[Collection entries]
┌──
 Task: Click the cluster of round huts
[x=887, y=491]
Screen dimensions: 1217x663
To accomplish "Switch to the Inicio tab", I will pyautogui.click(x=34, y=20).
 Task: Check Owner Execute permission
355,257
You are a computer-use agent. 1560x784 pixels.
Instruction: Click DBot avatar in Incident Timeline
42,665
└──
┌──
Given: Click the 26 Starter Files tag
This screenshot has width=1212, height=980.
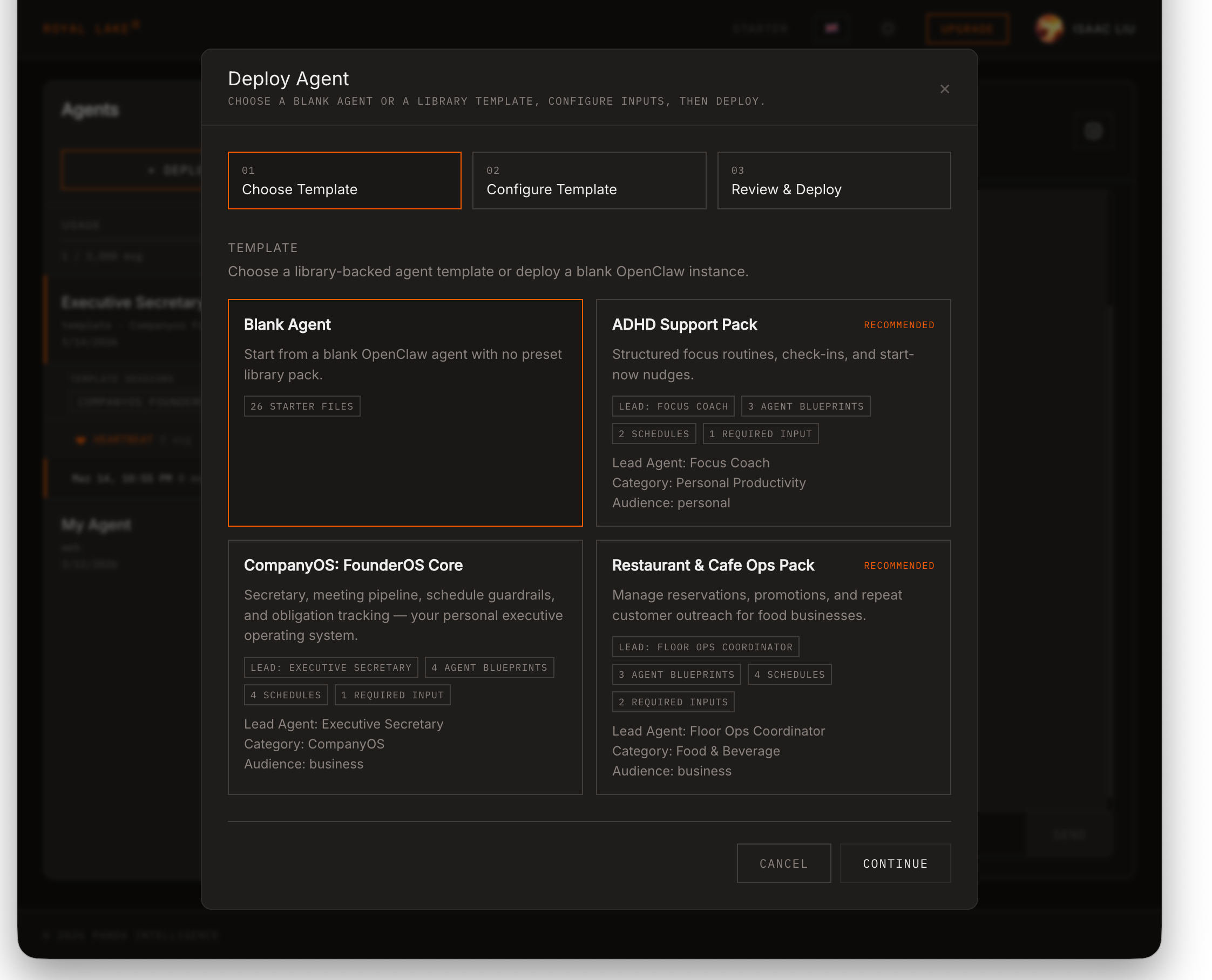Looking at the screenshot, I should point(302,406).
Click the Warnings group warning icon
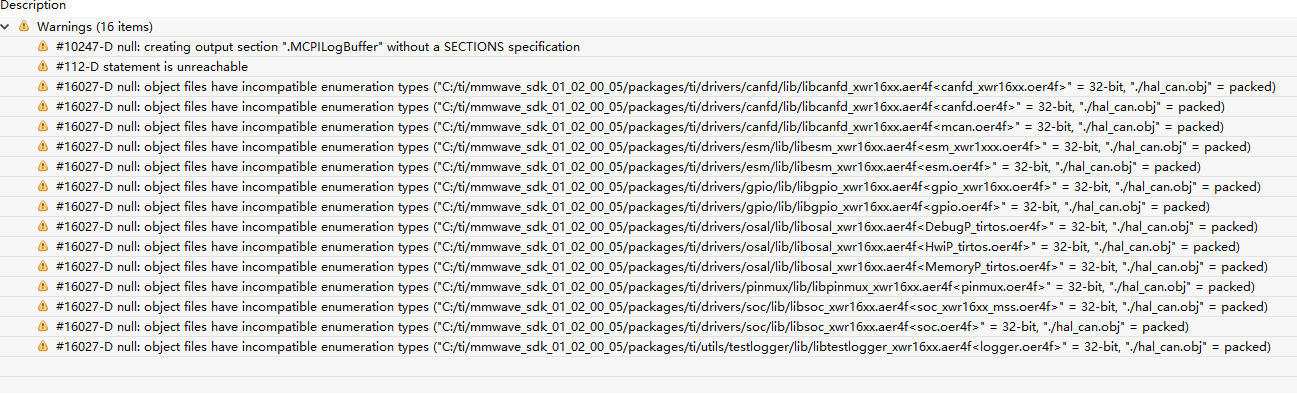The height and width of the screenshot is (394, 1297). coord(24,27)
└──
▶ **EXERCISE BRIEF**: Starting at the line containing "Given: Click the 26 Starter Files tag" and ending at the line containing "The height and", put those items into a two-column CSV with the headers instruction and response, one row per item. Wrap each field in double quotes, replace line breaks with spaces, and leave out the pictures.

▶ **RESULT FOR THIS EXERCISE**:
instruction,response
"Given: Click the 26 Starter Files tag This screenshot has width=1212, height=980.","Looking at the screenshot, I should point(302,406)."
"Click the Warnings group warning icon","The height and width of the screenshot is (394, 1297). coord(24,27)"